* **Provided passage**
----------------------------------------
You guys stay right here. – Be careful mommy. (clock ticks) (orchestral suspense music) – Okay, nobody’s in here, but where is that phone? (orchestral suspense music) Where would a phone be hiding? (orchestral suspense music) – This is kind of scary Maya. – You’re scared? I’m the one who was sleeping all night with the Toy Master on the other side of my wall. – Yeah, that is pretty scary. – Hey Addy, call that number again real quickly. – Okay, just a second. (number dial melody) (phone rings) – There it is. (phone rings) where’s that coming from? Down here. (phone rings) That’s it. (phone rings) There’s definitely a cellphone on the other side of this door. – It’s still ringing, no one’s answering. – You can hang up now Addy.
– Did you see or hear anything mommy? – I did, you know how you have that little crawl space door inside your closet Maya? – Yeah. – The ringing is coming from in there. – That’s super creepy and now I know why Sandy’s been acting weird. – But we’ve never opened that door, have we? – No, we really haven’t even had a reason to, I mean we have plenty of storage in the basement and we have no need to store anything in there. – Well, if the Toy Master’s phone is ringing from inside there, then the Toy Master has clearly been inside our own house.
That’s just beyond creepy. – But, if he’s not answering, he must not be in there right? Maybe he’s gone but he just left his phone in there. – That’s a possibility, or he’s just choosing not to answer his phone cause he wants us to hear it and open the door for some reason. – Wow, what do we do mom? – Well, we’re toy spies, we have to be brave when others aren’t. It’s time to investigate further. – You mean we’re going in? – Well, we need to gather some supplies first, but yes I’m gonna go in. – Well, we’re in this with you mom. We wanted to be junior toy spies after all. – Yeah, we knew it wouldn’t always be easy. – Okay girls, we need to make sure we are prepared for whatever we could encounter. – What do we need? – Well I think first we’ll start out with a motion detector, this can help us determine if there’s any motion on the other side of the door before we attempt to open it.
----------------------------------------
Collection entries

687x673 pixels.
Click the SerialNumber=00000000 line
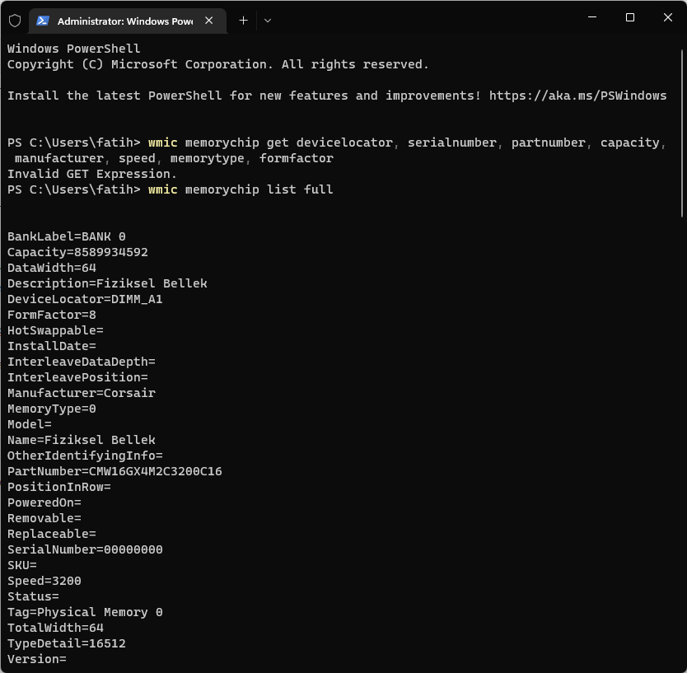coord(85,549)
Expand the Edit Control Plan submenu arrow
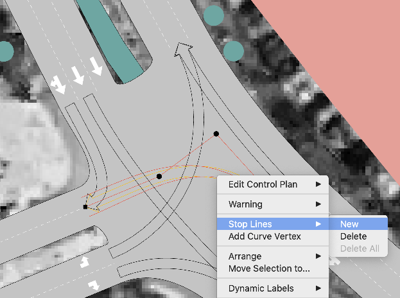The width and height of the screenshot is (400, 298). point(318,185)
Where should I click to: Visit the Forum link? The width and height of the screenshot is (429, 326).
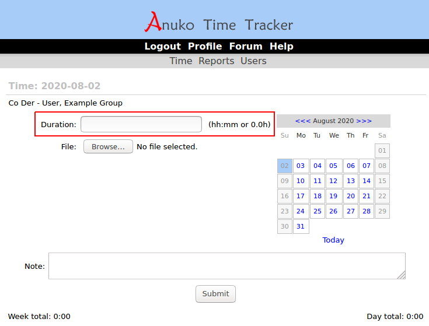point(246,46)
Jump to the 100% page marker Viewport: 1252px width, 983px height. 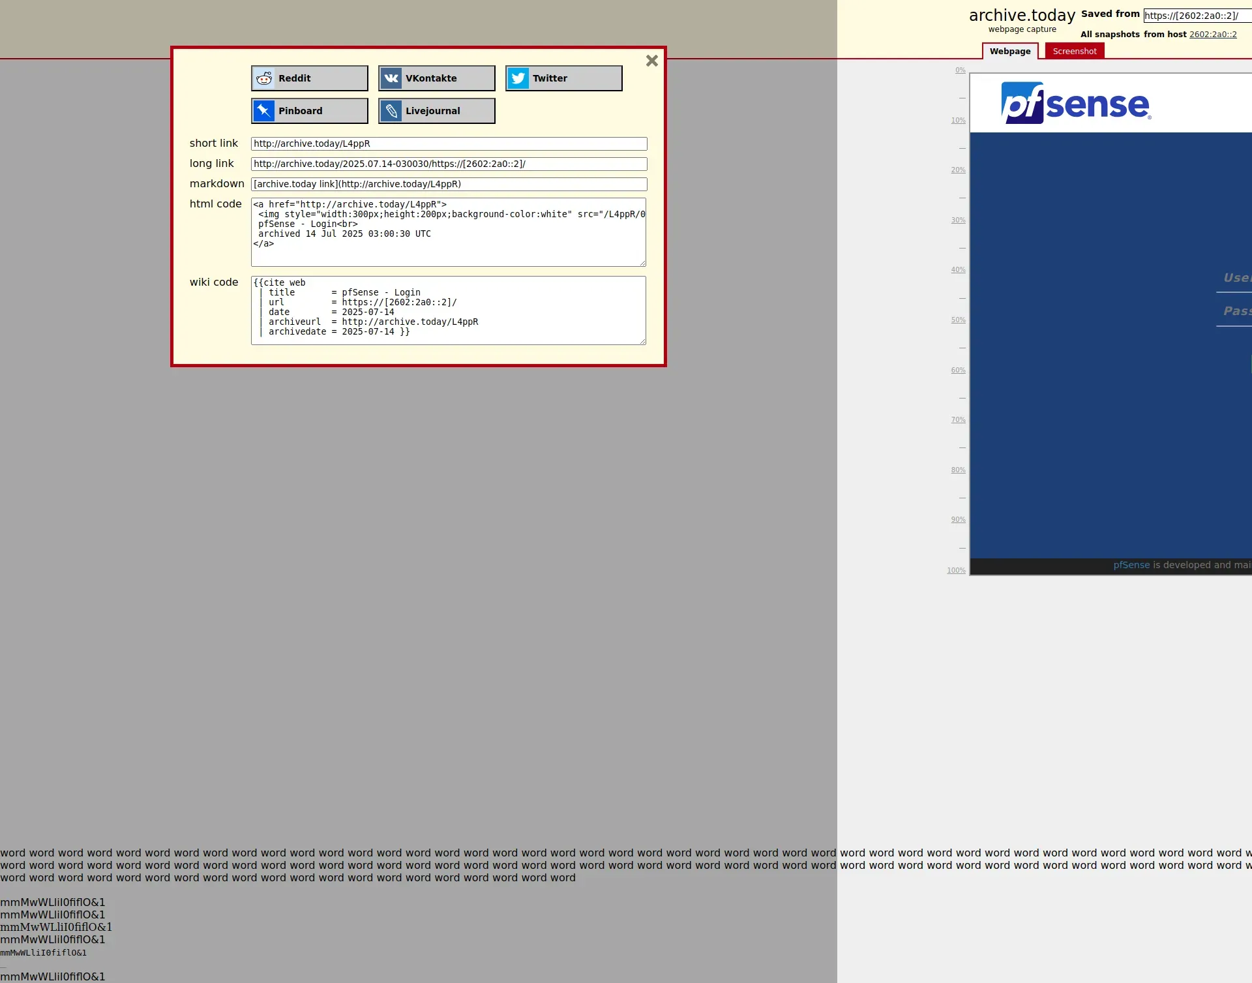click(x=956, y=571)
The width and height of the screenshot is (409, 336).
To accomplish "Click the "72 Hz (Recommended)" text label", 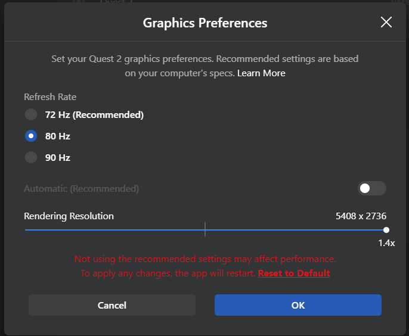I will (x=94, y=114).
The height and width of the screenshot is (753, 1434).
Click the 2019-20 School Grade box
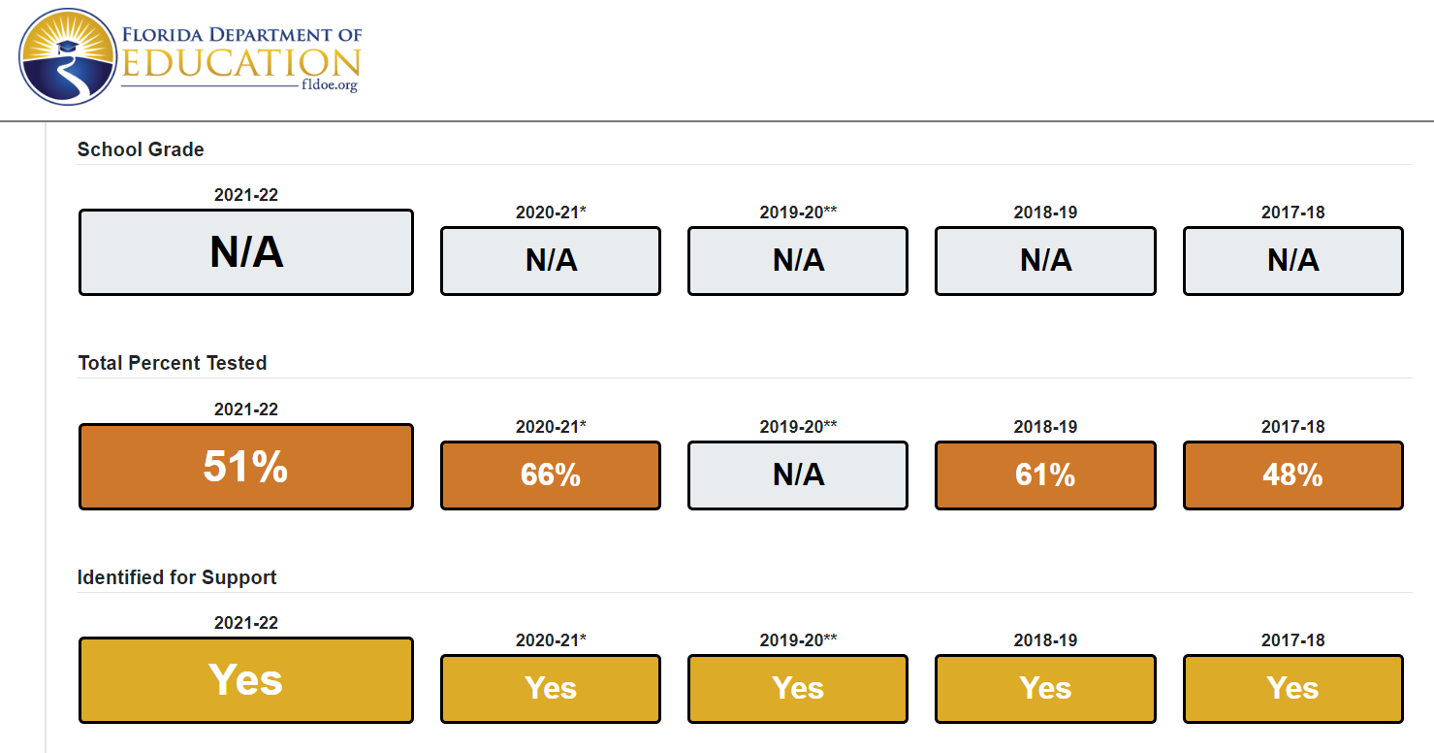pos(798,261)
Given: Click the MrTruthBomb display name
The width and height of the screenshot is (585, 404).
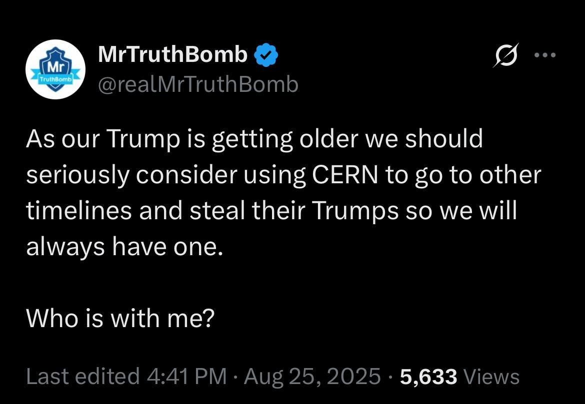Looking at the screenshot, I should coord(173,54).
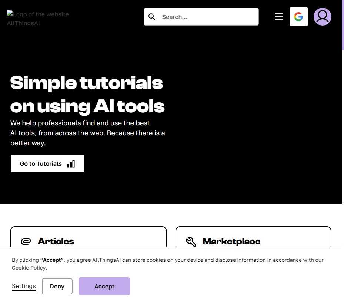Screen dimensions: 344x304
Task: Open the Marketplace section heading
Action: 231,242

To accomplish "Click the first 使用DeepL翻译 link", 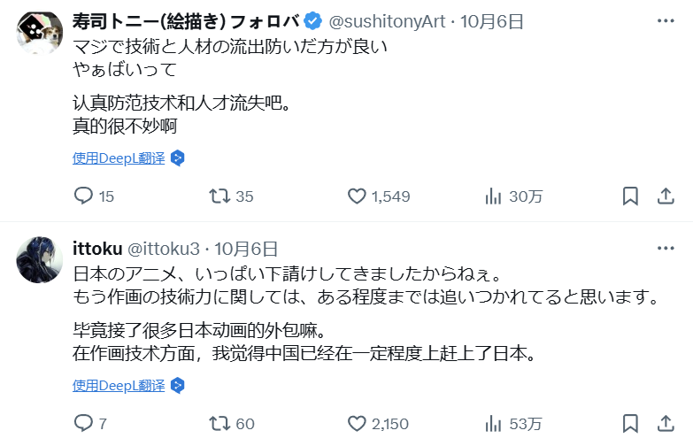I will click(x=119, y=158).
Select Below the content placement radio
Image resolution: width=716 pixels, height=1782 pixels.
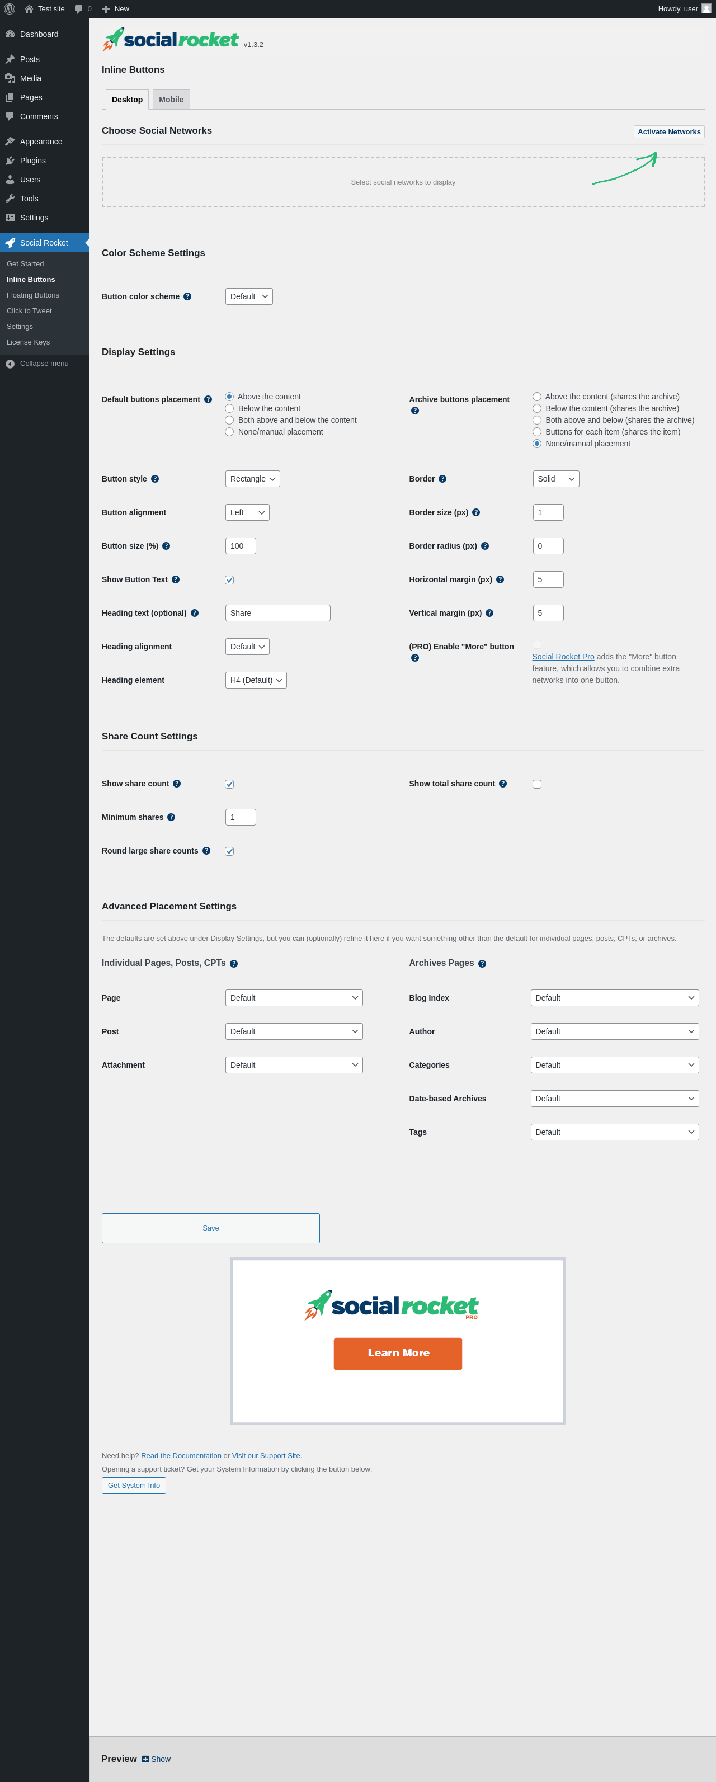click(230, 409)
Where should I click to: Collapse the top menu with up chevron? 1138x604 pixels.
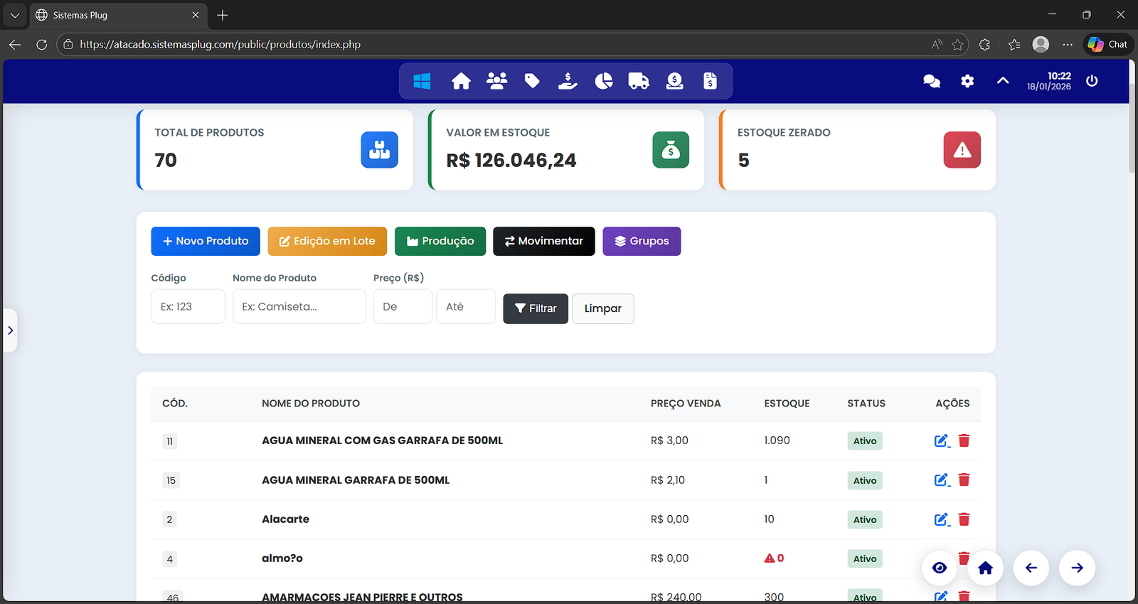click(x=1003, y=81)
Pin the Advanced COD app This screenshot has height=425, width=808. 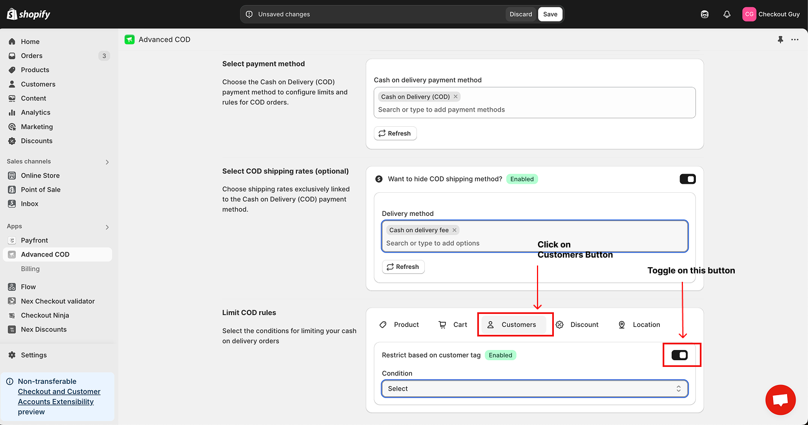pyautogui.click(x=780, y=39)
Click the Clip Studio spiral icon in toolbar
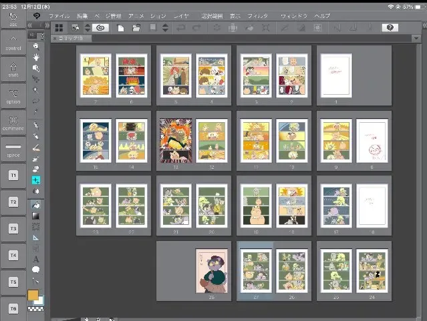Screen dimensions: 427x321 pyautogui.click(x=100, y=28)
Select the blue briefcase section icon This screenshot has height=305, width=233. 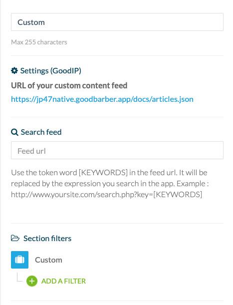point(19,260)
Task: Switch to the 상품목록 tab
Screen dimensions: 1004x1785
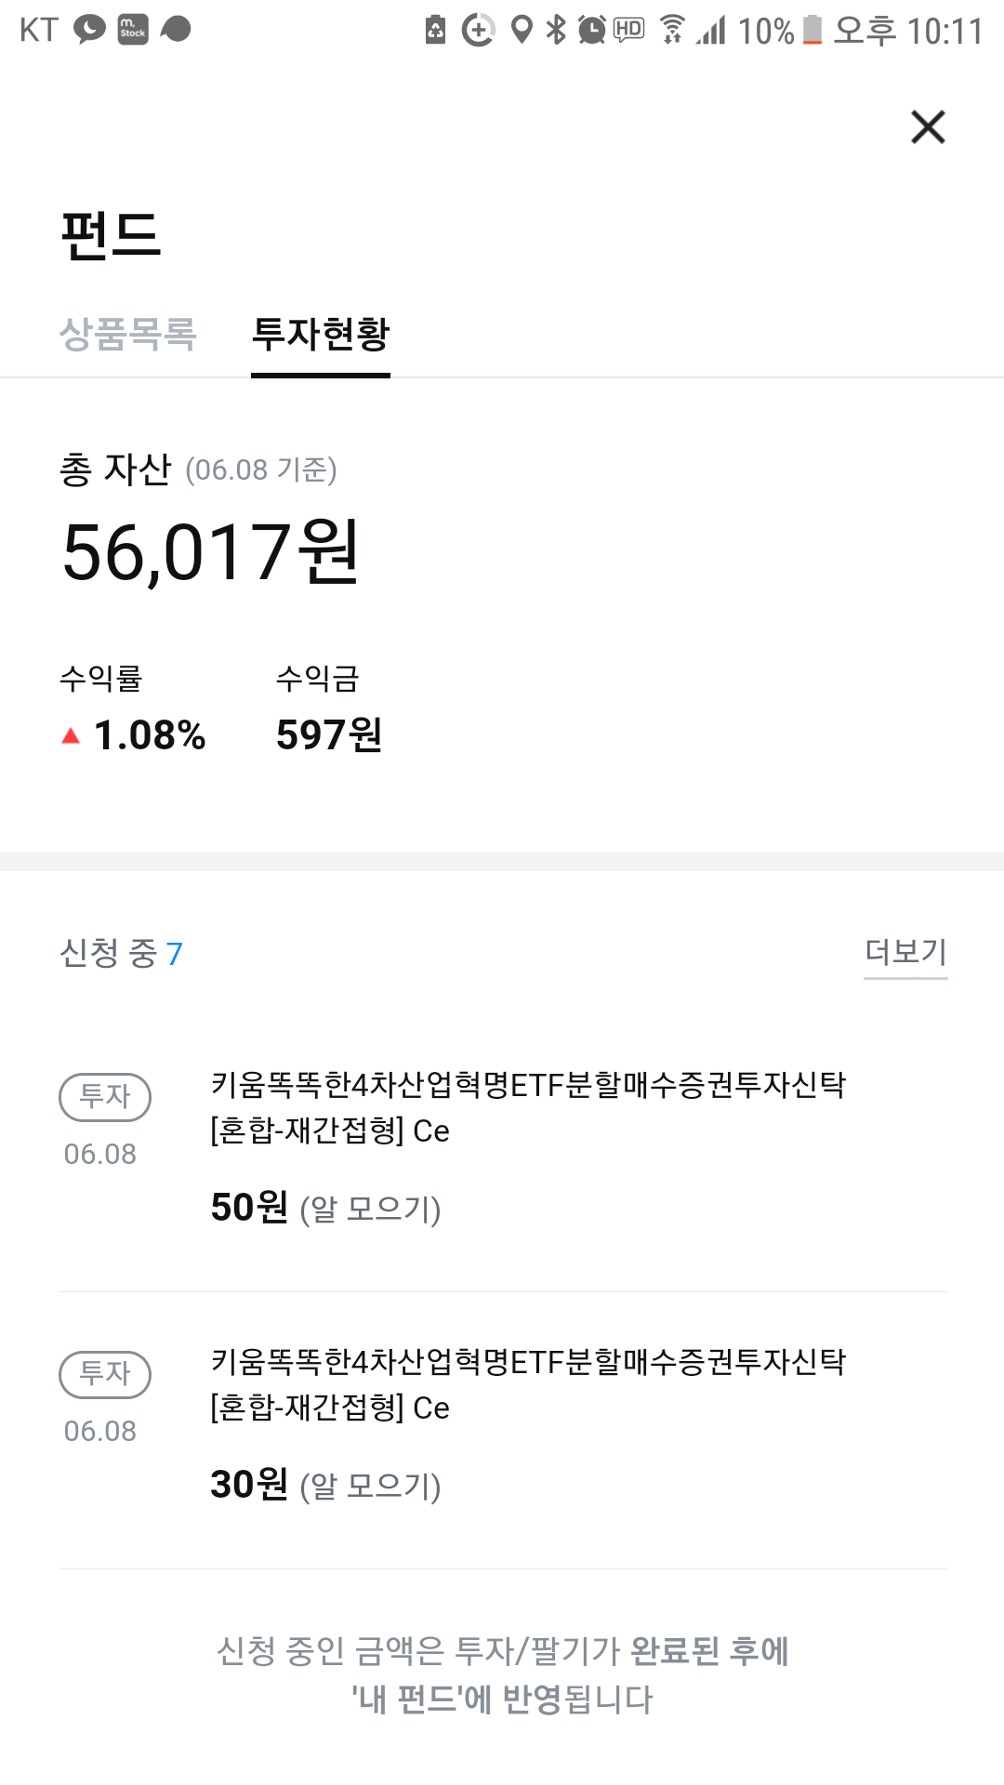Action: point(127,334)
----------------------------------------
* **Task set**
• a. In the Collection entries listing, starting at its first line and ending at the line containing "point(246,46)", change "Forum" to "Help Center" and leave everything else as it is. Return only those lines, without the pictures.
• b. Write what comes next in the toy spy transcript, picking up right after its final line.
The toy spy transcript and the listing are separate, unrelated material.

* **The answers**
• a.
687x673 pixels.
Click the SerialNumber=00000000 line
coord(85,549)
Expand the Edit Control Plan submenu arrow
The width and height of the screenshot is (400, 298). point(318,185)
Where should I click to: Visit the Help Center link? The width and height of the screenshot is (429, 326).
point(246,46)

• b.
– Good idea, if there isn’t any motion then we’ll know that the Toy Master’s not in there. – That means he probably just left his phone there. – Exactly, and I’m thinking we should probably grab some of these night vision goggles. Since we haven’t been into the crawl space before, I’m not sure what to expect in terms of lighting. It could be pretty dark in there. – How do I look? – Like a spy for sure. And I’ll need this drill to unscrew that door from the wall.
– But if the door’s been screwed to the wall, how’s the Toy Master been getting in there? – You know, I really have no idea. Maybe there’s another entrance somewhere, I guess we have to find out. – Should we take that camera with us too? – Absolutely Maya, we wanna make sure we document whatever we find. – Well, what if the Toy Master’s actually inside there? What do we do? – Well, If our motion detector picks up motion indicating that he’s probably in there, I think we should call the CTIA for reinforcements before we even open the door.
– Good idea, I feel much better about that. – Okay girls, are you ready for this? – As ready as we’ll ever be. – Alright, lets go then. Grab the flashlight too. (upbeat music) Alright, get this motion detector all set up, aim it towards the crawl space door. That should do it. Alright Toy Master, if you’re in there we’re gonna know now. (phone rings) Is the phone ringing again? (motion detector beeps) Alright, I’ve got five seconds to get out of here now. (upbeat music) – Do you think we’ll really find and capture the Toy Master today Maya? – I don’t know, it’s a little scary to think about it, right Addy? – Yeah, but at least we could be done. The Toy Master can go behind bars and life will go back to normal. – That’s true. – Hey girls, did you try dialing that phone number again, the Toy Master’s phone number? – No, why? – Well, when I was setting up the motion detector, I could hear it ringing again.
– I wonder who else is trying to ahold of him. – Maybe the TMA? – Well, hopefully we’ll know soon. I have the motion detector all set up and if we don’t hear it go off in the next five minutes, I say we go in. I bet there’s some valuable information we can get inside there. – Okay, I’ll go set a five minute for us. – Perfect. – All perfect Maya. Now we have five. (motion detector sounds) Five minutes, oh my goodness that’s the motion detector. That’s it! – Oh my goodness, oh my goodness, what do we do? – Quick, grab the camera.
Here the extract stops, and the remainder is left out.